Liverpool's Season Climax: Champions League Battle and Ticket Price Controversy
Liverpool’s season is reaching its nerve-shredding climax, and the noise around Anfield is as loud off the pitch as it is on it.
Arne Slot’s side are clinging to fourth place with 58 points, the Premier League title already surrendered a year after he lifted it in his debut campaign. The consolation prize is clear: secure a Champions League place for 2026/27 and salvage a season that has drifted from promise to anxiety.
Chelsea arrive on Saturday, with Aston Villa and Brentford to follow. On paper, three games. In reality, a minefield. Villa, Brentford, Bournemouth and Brighton all lurk close enough that a flawless finish from them and a stumble from Liverpool could see the Reds dumped out of the top five altogether.

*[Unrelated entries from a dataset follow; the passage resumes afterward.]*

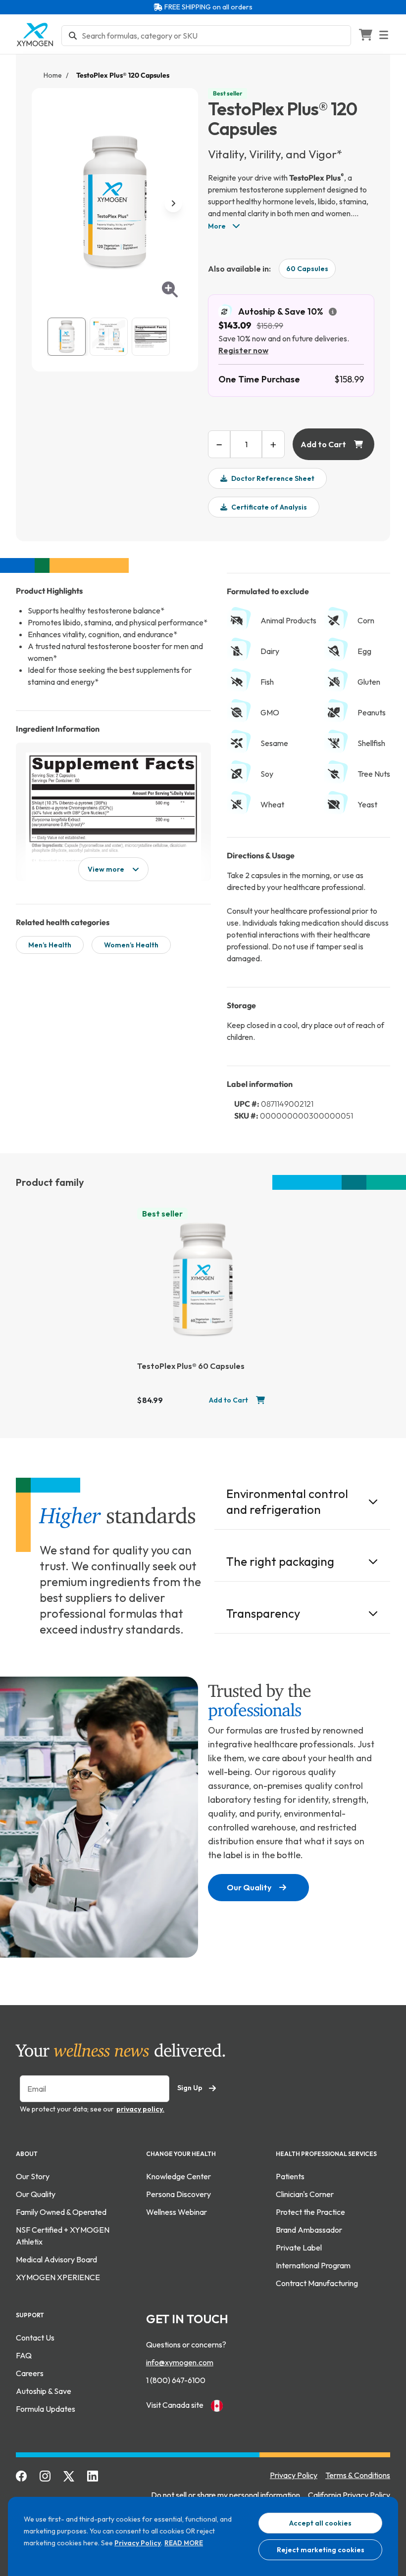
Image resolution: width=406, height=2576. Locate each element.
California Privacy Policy (349, 2495)
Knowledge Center (178, 2176)
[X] (69, 2475)
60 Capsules (307, 268)
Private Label (299, 2247)
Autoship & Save (43, 2391)
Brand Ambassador (309, 2230)
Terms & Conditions (357, 2475)
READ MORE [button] (183, 2543)
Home (53, 75)
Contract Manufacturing (317, 2283)
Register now (243, 350)
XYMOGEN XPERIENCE (58, 2277)
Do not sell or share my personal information (225, 2495)
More (217, 226)
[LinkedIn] (93, 2475)
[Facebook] (22, 2475)
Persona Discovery (178, 2194)
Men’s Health (49, 944)
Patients (290, 2176)
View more (106, 869)
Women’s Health (131, 944)
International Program (313, 2265)
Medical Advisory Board (56, 2259)
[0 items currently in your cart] (365, 34)
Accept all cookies (320, 2523)
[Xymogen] (34, 34)
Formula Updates (45, 2409)
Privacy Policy (137, 2542)
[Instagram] (45, 2475)
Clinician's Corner (305, 2194)
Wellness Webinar (176, 2212)
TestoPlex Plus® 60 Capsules (191, 1366)
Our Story (33, 2176)
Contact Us (35, 2337)
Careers (30, 2373)
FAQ (24, 2355)
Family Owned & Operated (61, 2212)
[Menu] (389, 35)
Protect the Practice (310, 2212)
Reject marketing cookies (320, 2549)
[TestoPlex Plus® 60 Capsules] (203, 1280)
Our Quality (249, 1887)
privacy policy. (140, 2109)
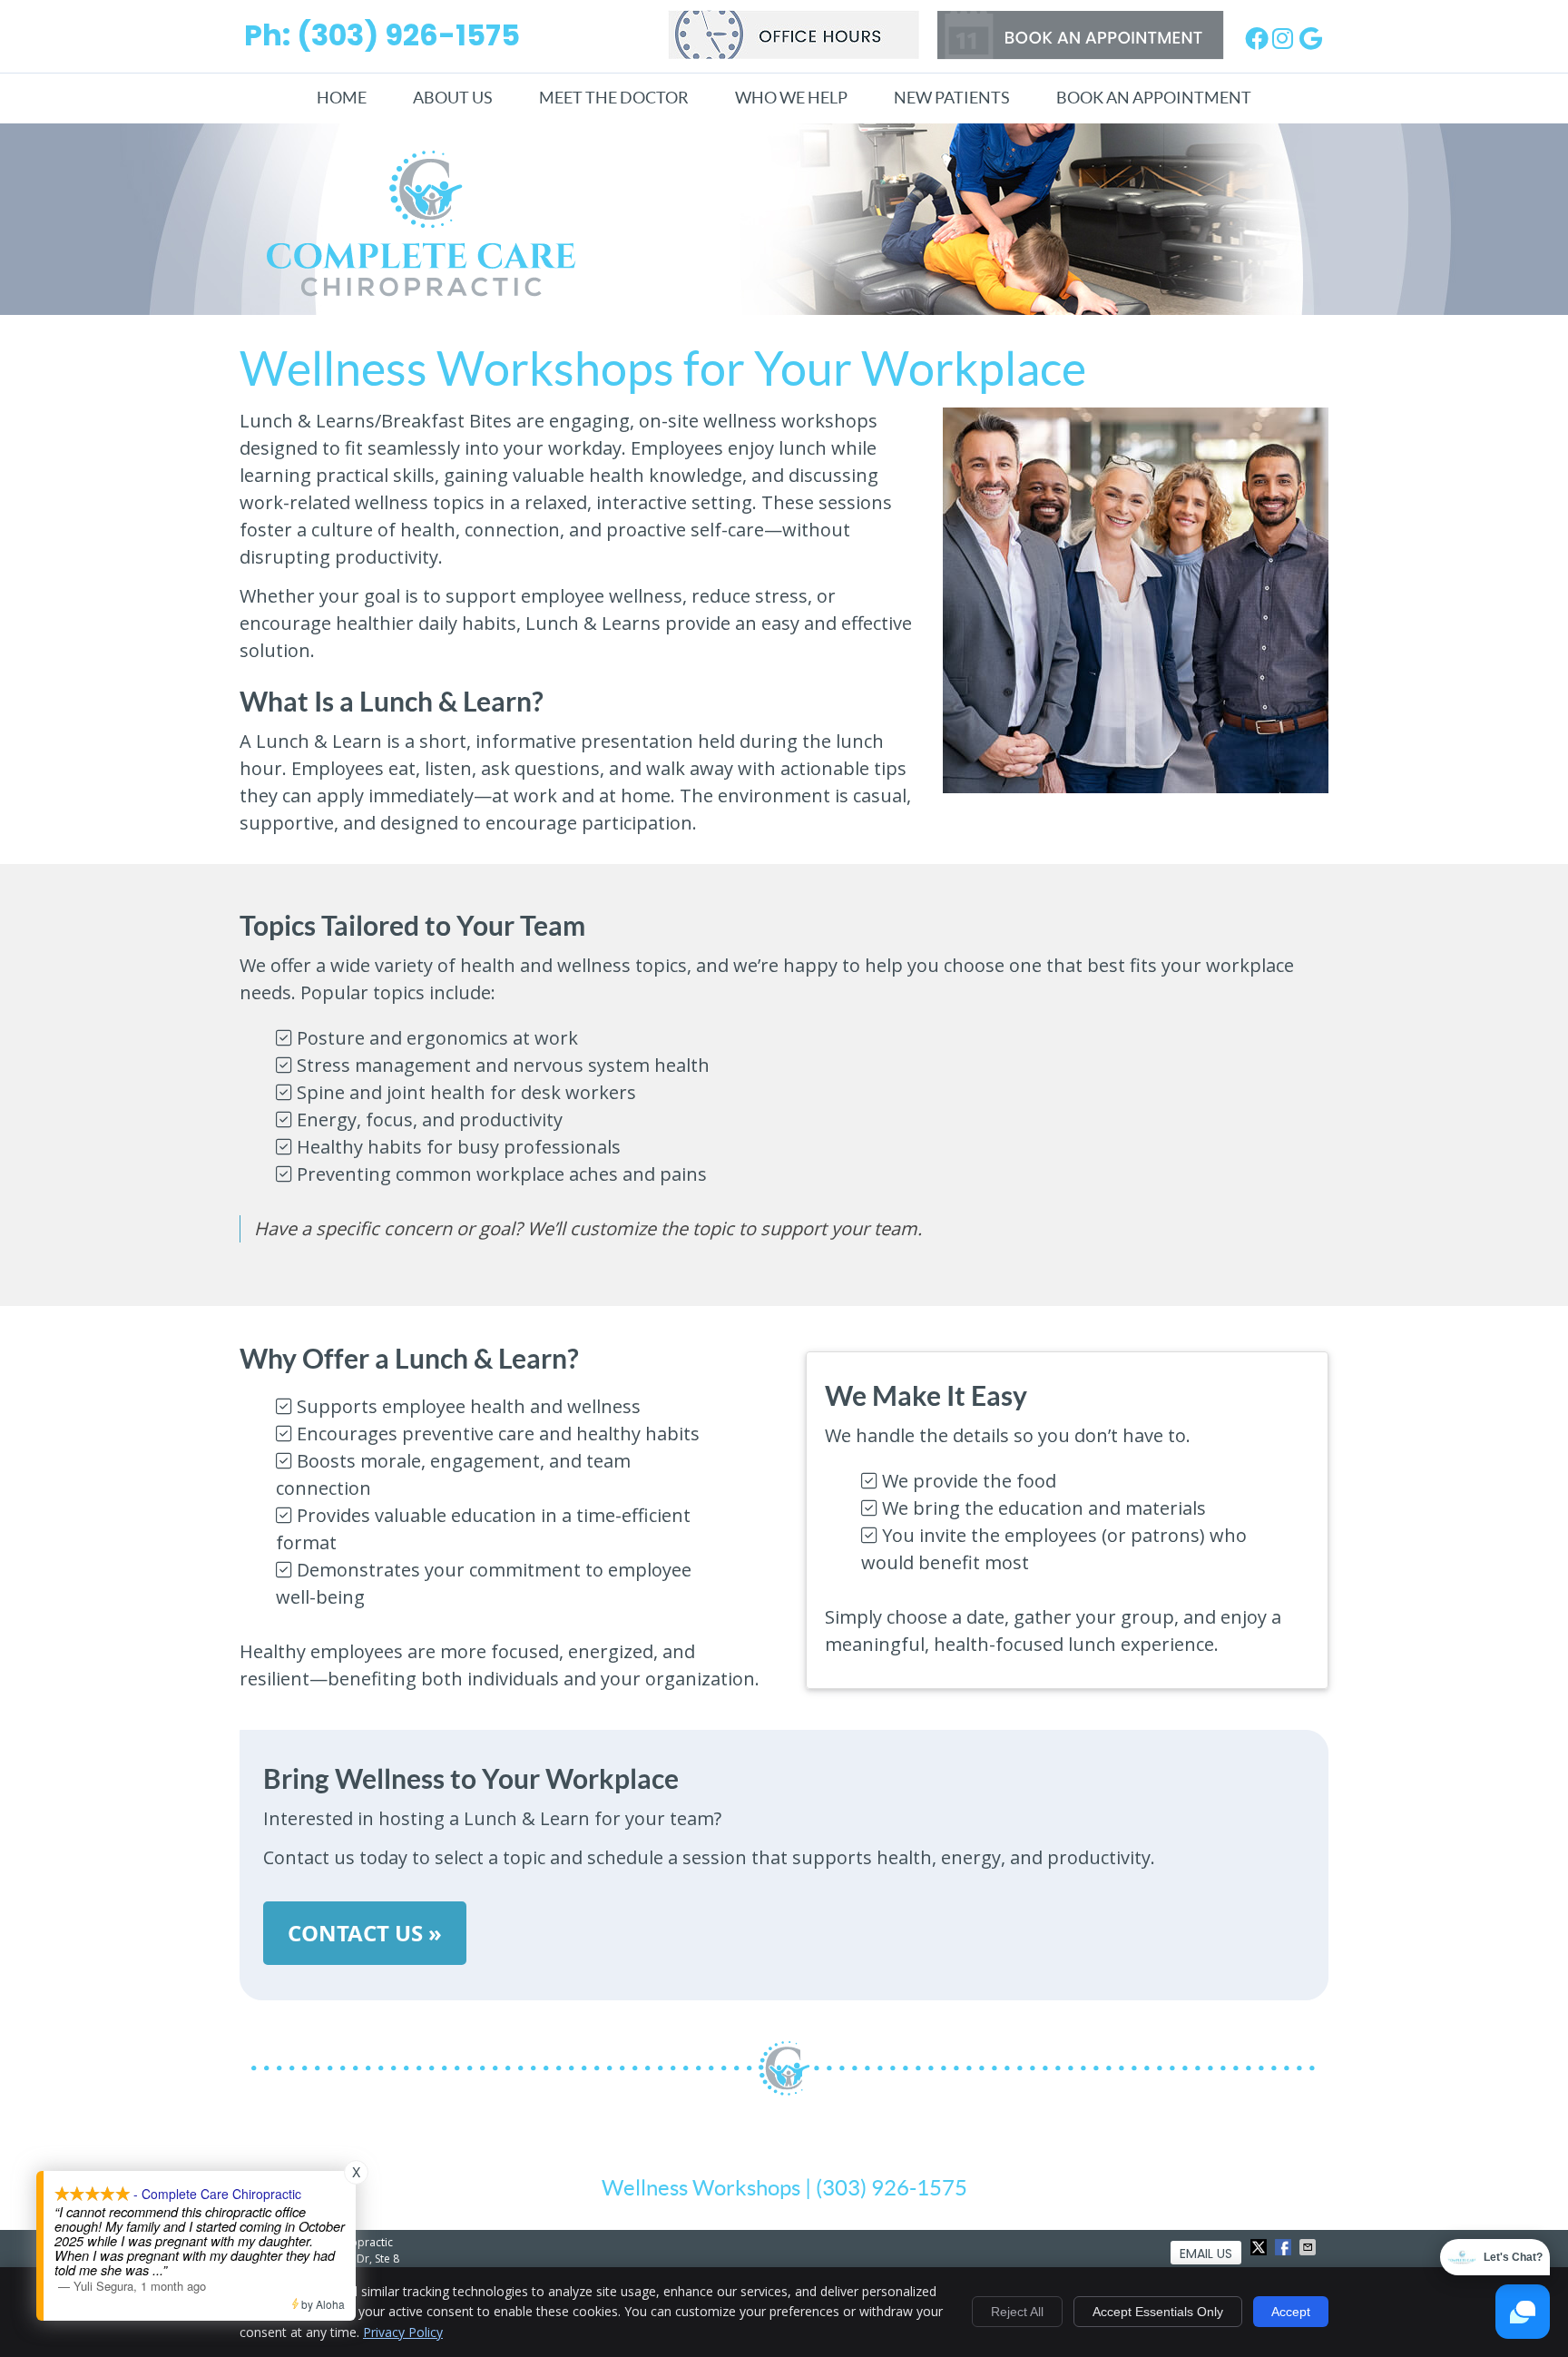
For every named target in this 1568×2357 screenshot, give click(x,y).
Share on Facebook (1285, 2247)
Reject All (1017, 2311)
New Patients (952, 97)
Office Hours (793, 34)
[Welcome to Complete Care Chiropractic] (421, 290)
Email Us (1206, 2253)
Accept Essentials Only (1158, 2311)
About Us (453, 97)
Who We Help (791, 97)
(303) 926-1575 (408, 35)
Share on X (1260, 2247)
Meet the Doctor (614, 97)
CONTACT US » (365, 1933)
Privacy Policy (403, 2332)
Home (342, 97)
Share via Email (1309, 2247)
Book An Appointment (1153, 97)
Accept (1290, 2311)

While Slot wrestles with the run-in, two storylines have cut through the build-up: a familiar name potentially heading back to England, and a powerful show of supporter muscle that forced Fenway Sports Group into a rare climbdown.
Nunez primed for Premier League return – but not to Anfield
Darwin Nunez’s adventure in Saudi Arabia is already winding towards an abrupt end.
Less than a year after Liverpool sold him to Al-Hilal for around £46m, the Uruguayan striker has agreed to leave the club at the end of the season. His time there started brightly, but the mood changed the moment Karim Benzema walked through the door in January.
To comply with Saudi Pro League rules that limit clubs to eight foreign players born before 2003 in their 25-man squads, Al-Hilal deregistered Nunez. Brutally, and decisively. He has not played a game since February.
Now 26, he is expected to become a free agent if his contract is terminated as reported, instantly turning him into one of the most intriguing forwards on the market. A return to Liverpool is not under consideration, yet his situation has alerted some of England’s heavyweights.
Newcastle United and Chelsea are monitoring him, aware that a player who cost Liverpool £64m in 2022 could be available for nothing. Juventus are also circling, with the Italians bracing for the possibility of life without Dusan Vlahovic.
Liverpool, meanwhile, are already looking to a different focal point.
Alexander Isak, whose Liverpool career to date has been punctured by injuries, is being lined up to lead the line when the new campaign begins. The Swedish forward has only just come back from a leg fracture and has never truly enjoyed a sustained, fully fit run in the side. That will change next season if he can stay healthy.
With Hugo Ekitike sidelined, Isak will have the space – and the responsibility – to show why the club invested in him. A full pre-season, a clear role, and a team being reshaped around him: it is an audition that could define Liverpool’s attacking future.
FSG forced into rethink after fan fury over ticket hikes
If the battle for Champions League qualification is tense, the battle over ticket prices has been outright hostile.
Liverpool’s owners had planned a series of fixed ticket price rises running all the way through to 2030, citing inflation and soaring operating costs. The reaction from supporters was immediate and fierce.
Banners and placards appeared around Anfield. Chants against Fenway Sports Group rang out on matchdays. Fan groups mobilised, leaflets were handed out, and the message grew louder: enough.
The pressure told.
After talks with supporter representatives, Liverpool have performed a partial U-turn. Instead of pushing through rises over the next three seasons, the club will increase general admission tickets by three per cent next year, then freeze prices for the following two campaigns.
In a statement, Liverpool stressed that the club and the Supporters Board would use that period of certainty to hunt for “longer-term alternative solutions across the game” and explore new commercial ideas with fan input, aiming to avoid further ticket hikes and tackle “affordability and accessibility for future generations”.
The club warned that, without broader progress on those alternatives, inflation-linked increases “may still be required”, specifically flagging the 2028/29 season as a possibility. They underlined a commitment to manage cost pressures “responsibly”, while giving supporters advance notice so Liverpool can remain competitive at the top level.
Spirit of Shankly, the influential fan group, welcomed the change in direction while refusing to declare victory. Their response acknowledged that some supporters would still be unhappy with next season’s rise but pointed out that there will be no increase the year after, and promised to keep working with the club to find other ways to avoid future hikes.
They also placed matchday culture front and centre, vowing to protect it as part of the Supporters Board and thanking both the club officials who engaged with them and the fans who protested and made their voices impossible to ignore.
On the pitch, Liverpool’s margin for error has almost vanished. Off it, their supporters have just reminded the owners how thin their own margin is.
Three games to secure the Champions League. Three seasons of frozen prices to find a new financial path. Which side of Anfield blinks first?